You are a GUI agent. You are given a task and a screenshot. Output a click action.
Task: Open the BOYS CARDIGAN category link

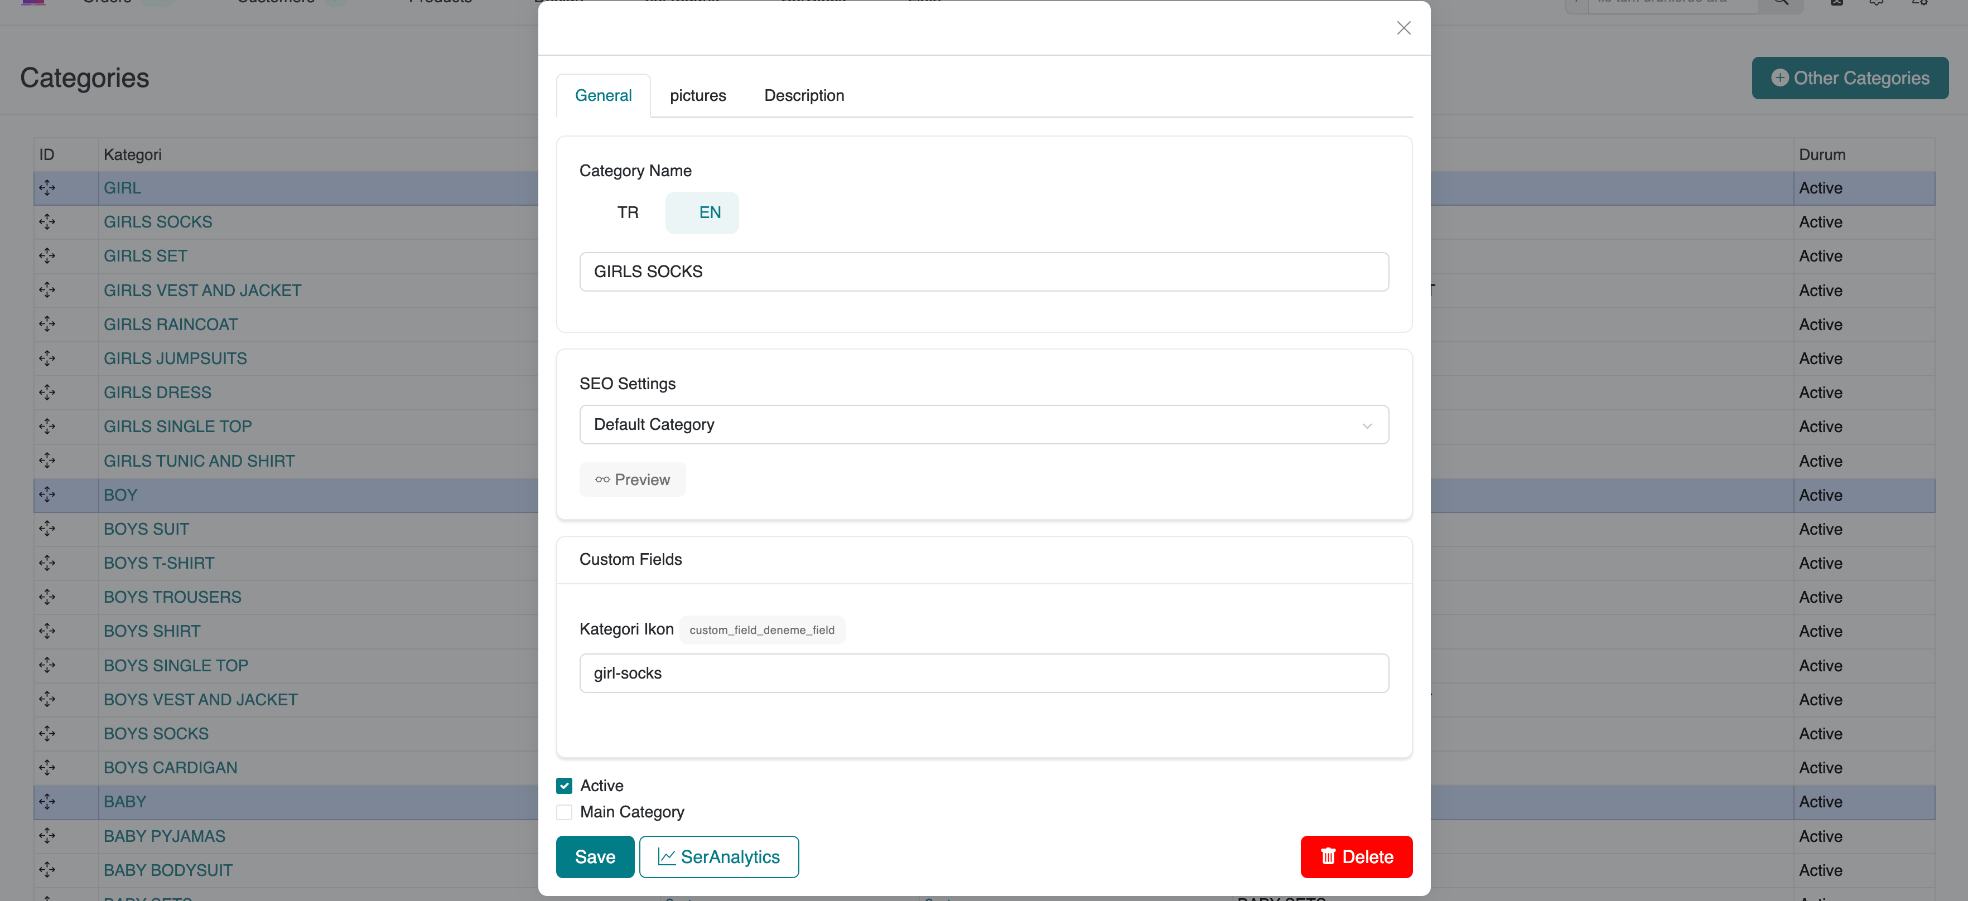click(170, 767)
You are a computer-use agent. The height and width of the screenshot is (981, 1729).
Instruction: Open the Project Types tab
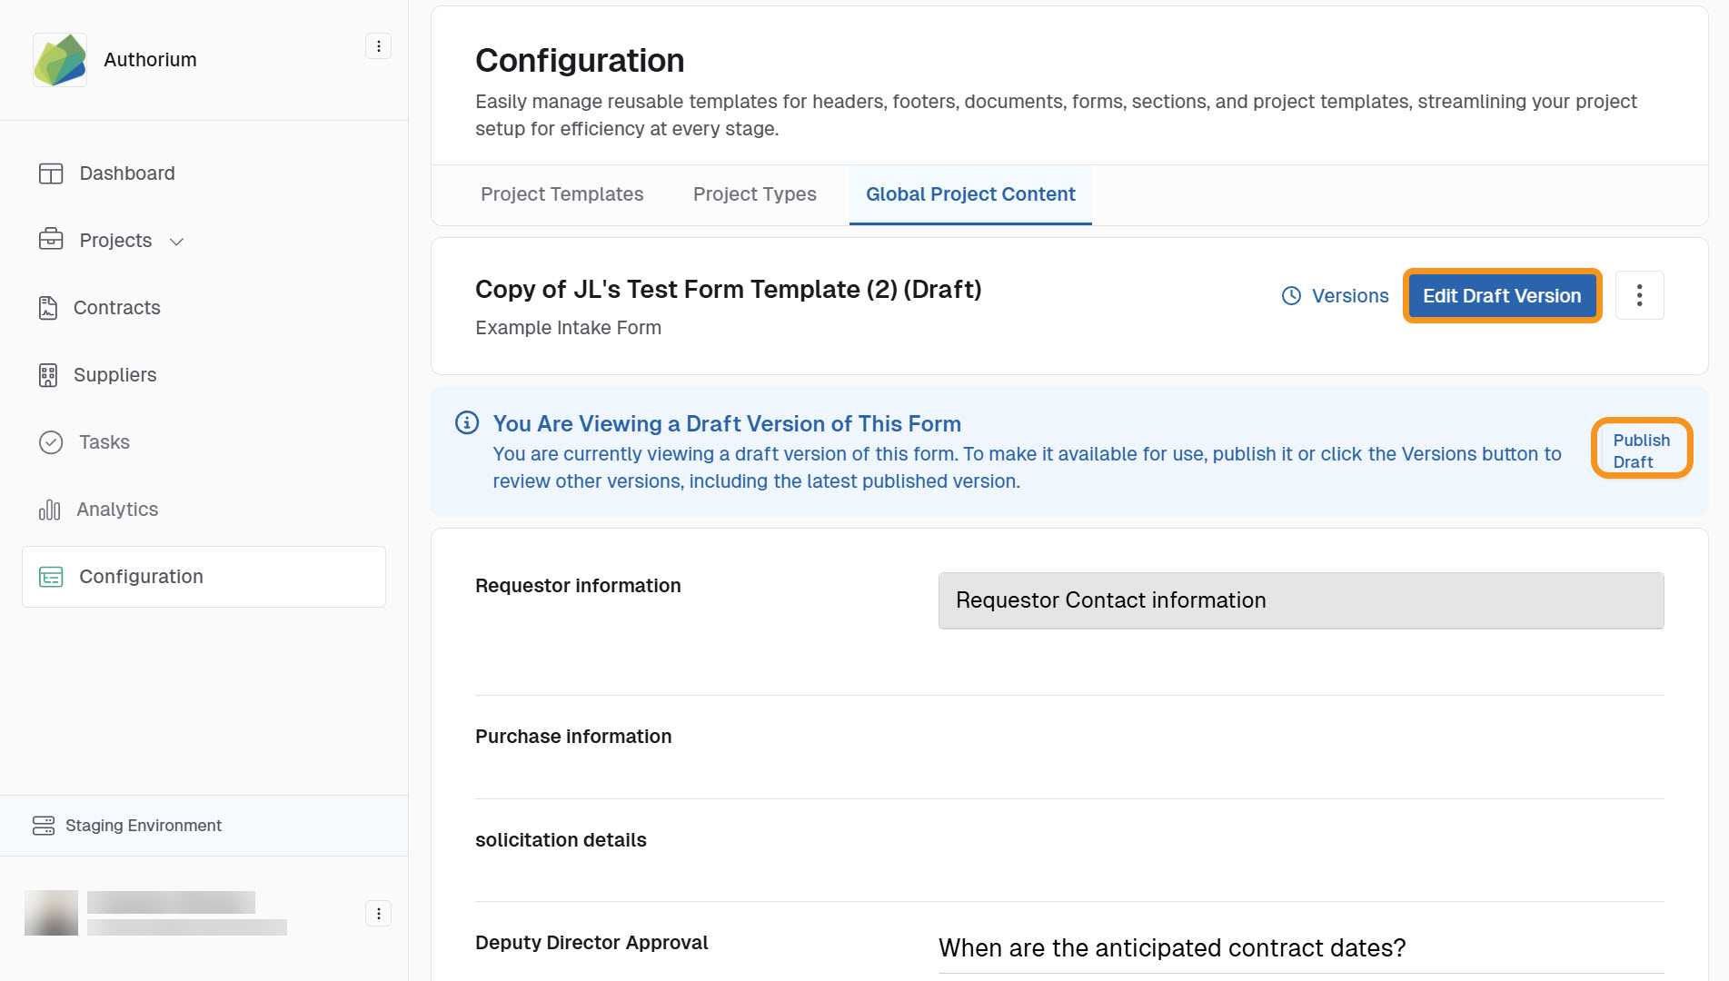754,193
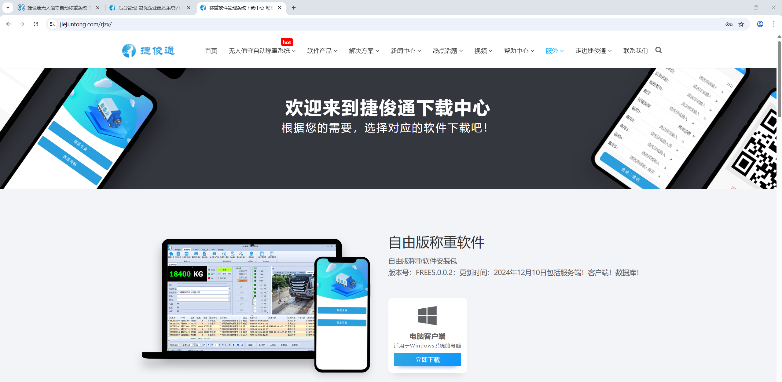The image size is (782, 382).
Task: Click the 捷俊通 logo
Action: tap(149, 50)

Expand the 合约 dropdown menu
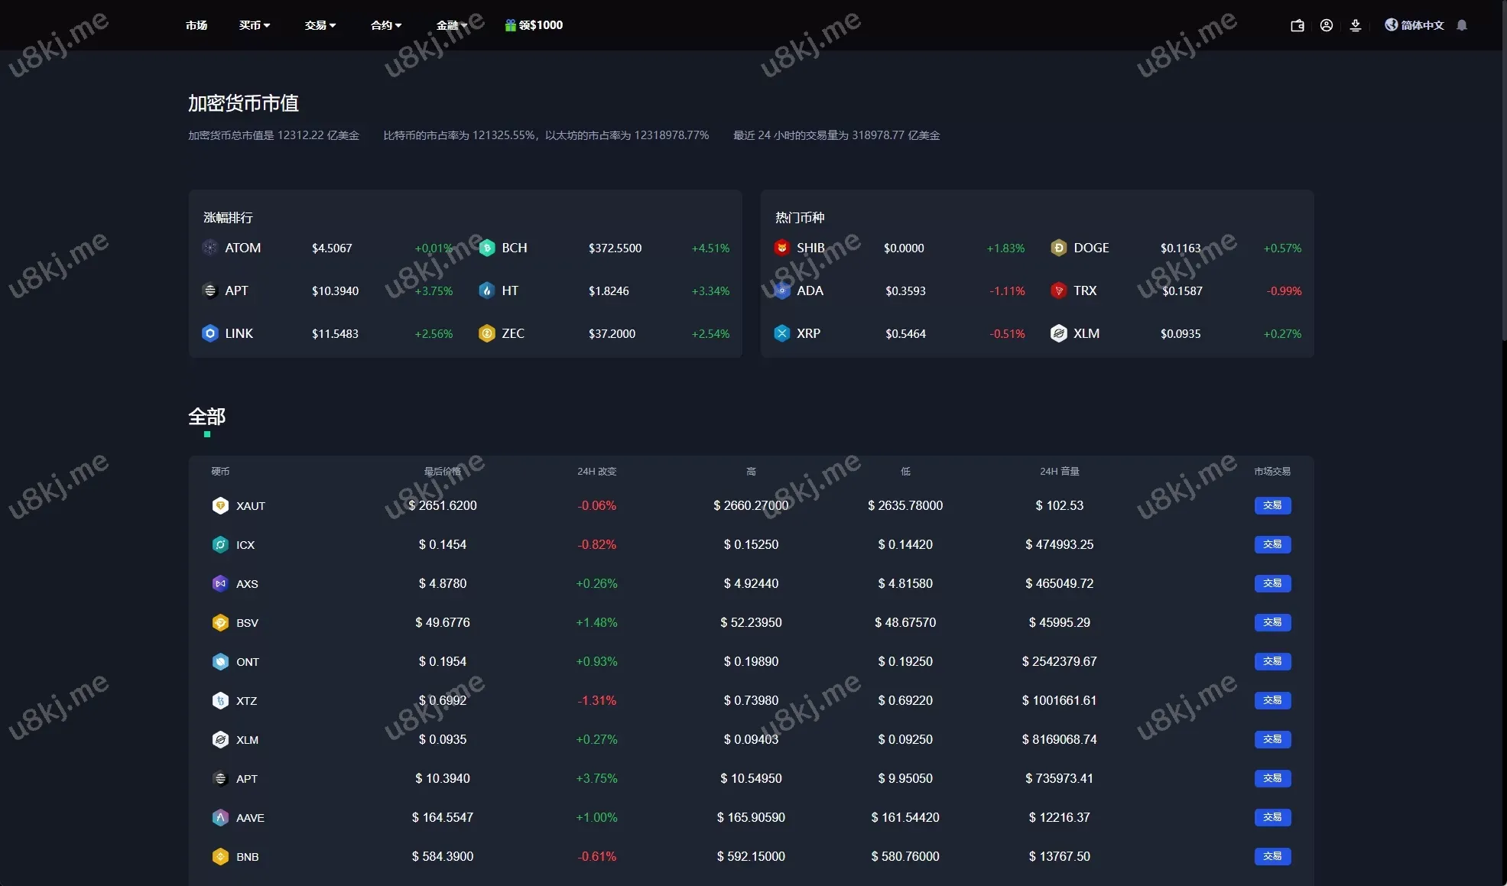point(385,25)
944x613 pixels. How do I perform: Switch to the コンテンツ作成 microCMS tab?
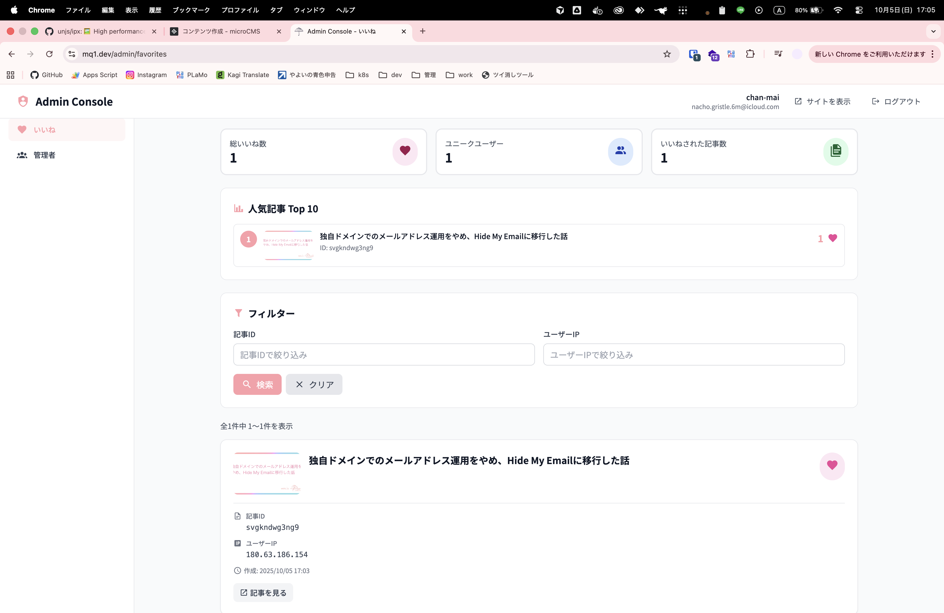click(x=221, y=31)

◆ TASK OBJECTIVE:
Each record above should be copied character for character, with pictures dropped.

◆ ANSWER TO THIS PROBLEM:
You are a GUI agent. You are given a task and a screenshot. Output a click action.
Task: Open the BOYS CARDIGAN category link

click(170, 767)
You are a computer-use agent. The height and width of the screenshot is (981, 1729).
Instruction: Open the Project Types tab
754,193
The image size is (782, 382).
Task: Click the 捷俊通 logo
Action: tap(149, 50)

Expand the 合约 dropdown menu
point(385,25)
944x613 pixels. How do I perform: Switch to the コンテンツ作成 microCMS tab?
click(x=221, y=31)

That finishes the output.